TAREA PROPUESTA: Copie sin cambios el pasaje del artículo sobre la picaresca en tiempos de crisis que va desde "Seré un fatalista, pero" hasta "o el Buscón.".

TEXTO DE ORIGEN:

----

Dilema anticrisis: profanación o ‘sinpa’
Jeremy Heath, un británico de 47 años, se ha pasado los últimos cinco años comiendo de gorra por los restaurantes de su país. ¡Y sin ser periodista ni bloguero!


Seré un fatalista, pero este 2013 cada vez me huele más a 1623. No es que se hayan puesto de moda los juboncillos y camisolas atadas con cordón —todavía—, ni que la muy aborrecible tuna se haya convertido en última y desesperada salida para los jóvenes en paro —Dios quiera llevarme antes—. Me refiero a cómo la gran estafa que es esta crisis está promoviendo el regreso de prácticas sospechosamente similares a las que leímos en el Lazarillo, el Guzmán de Alfarache o el Buscón.
Puede que la necesidad apriete, o quizá la ética la esté palmando en un mundo en el que los que deberían dar ejemplo son los primeros chorizos, pero la picaresca se impone como tendencia para subsistir en esta década prodigiosa. Un buen ejemplo lo encontramos en Jeremy Heath, un británico de 47 años que se ha pasado los últimos cinco años comiendo de gorra por los restaurantes de su país. ¡Y sin ser periodista ni bloguero! Su modus operandi era tan simple como efectivo: entraba en los locales, se ponía hasta las trancas de comida y bebida, simulaba un ataque cardiaco y los servicios de emergencia se lo llevaban al hospital. Una vez allí, se recuperaba milagrosamente y se iba a su casa con la andorga llena y la cartera intacta.

----

FRAGMENTOS DE DATOS:

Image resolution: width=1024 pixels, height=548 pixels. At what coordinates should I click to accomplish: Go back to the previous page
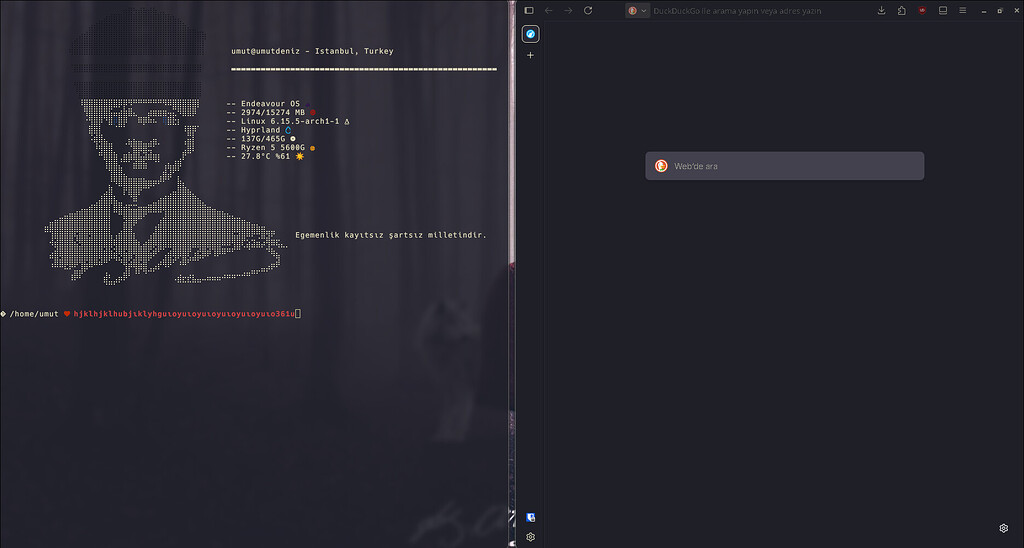[548, 10]
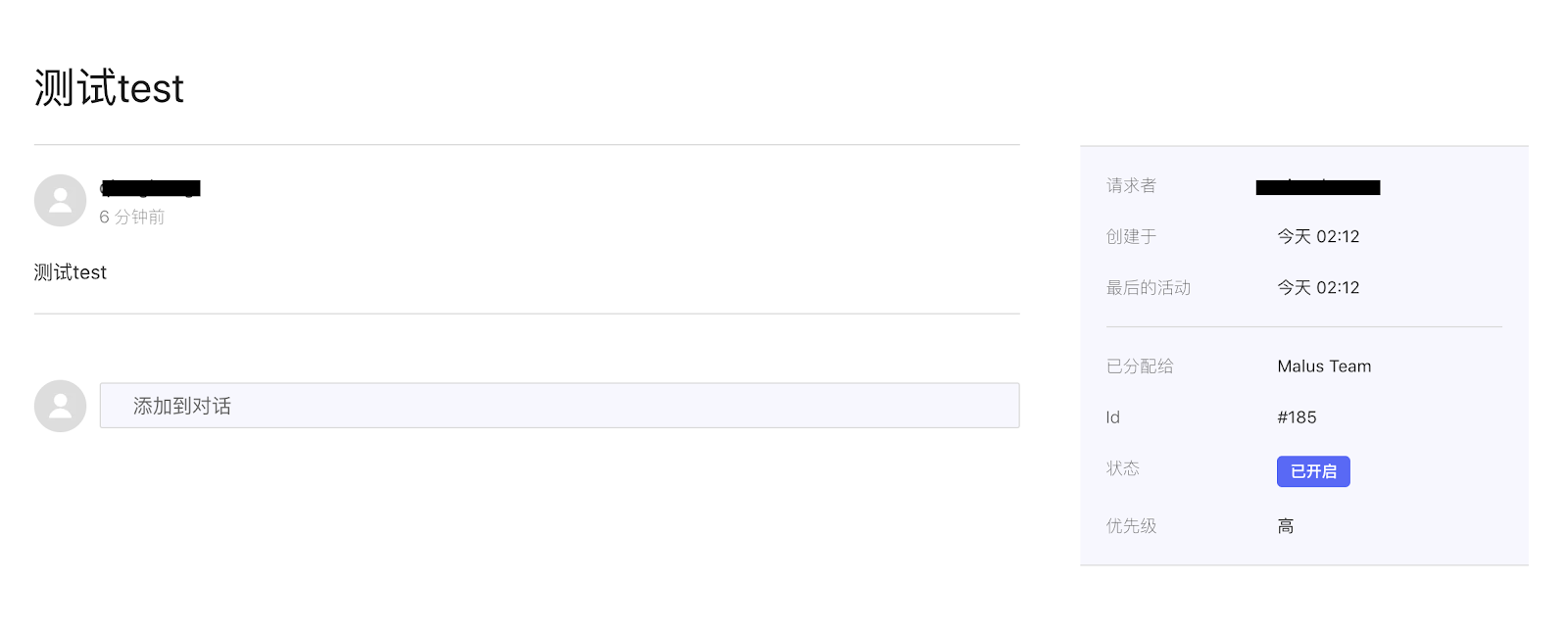Click the ticket author's avatar icon
This screenshot has height=634, width=1568.
60,201
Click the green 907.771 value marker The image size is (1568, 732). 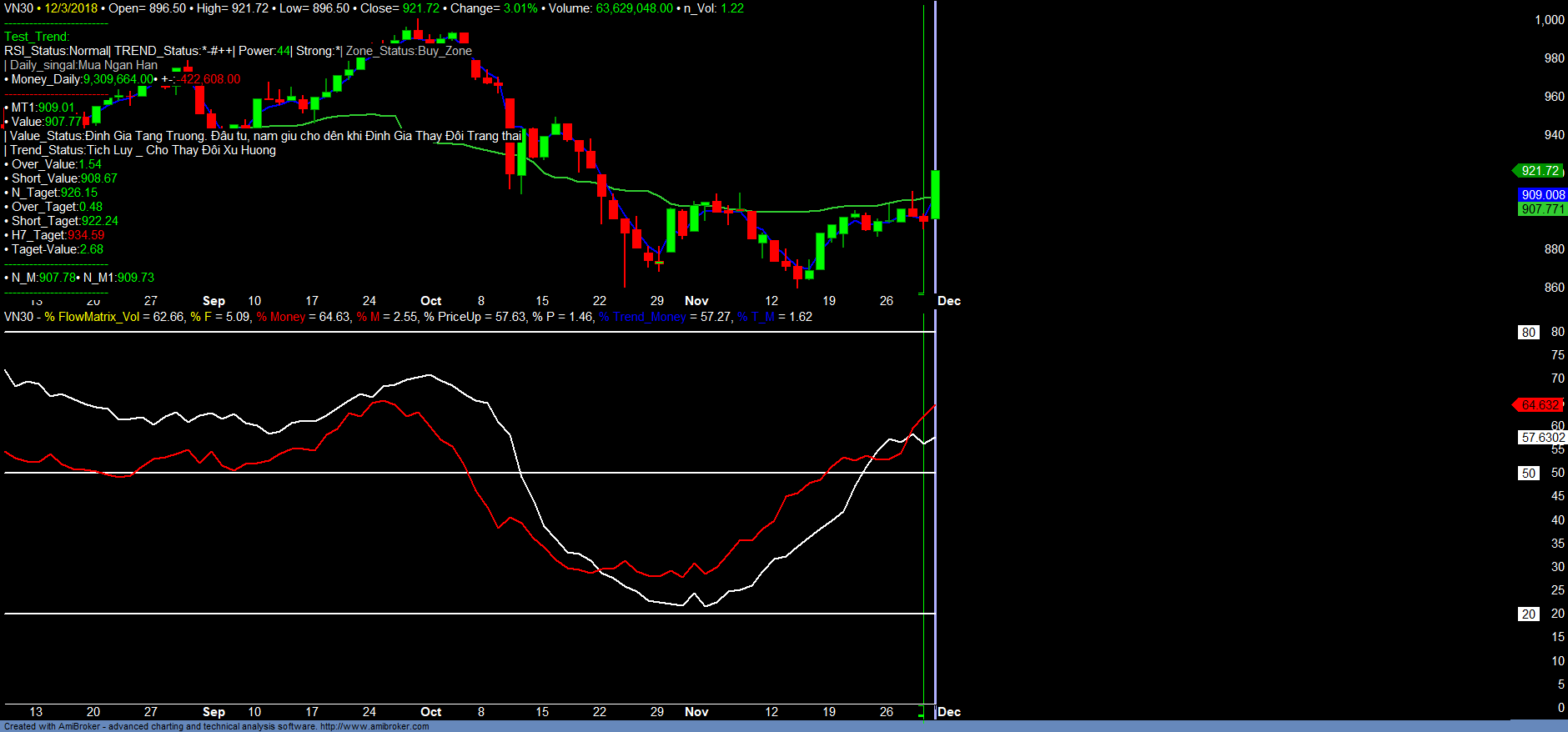click(x=1542, y=209)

----

RESULTADO:
Seré un fatalista, pero este 2013 cada vez me huele más a 1623. No es que se hayan puesto de moda los juboncillos y camisolas atadas con cordón —todavía—, ni que la muy aborrecible tuna se haya convertido en última y desesperada salida para los jóvenes en paro —Dios quiera llevarme antes—. Me refiero a cómo la gran estafa que es esta crisis está promoviendo el regreso de prácticas sospechosamente similares a las que leímos en el Lazarillo, el Guzmán de Alfarache o el Buscón.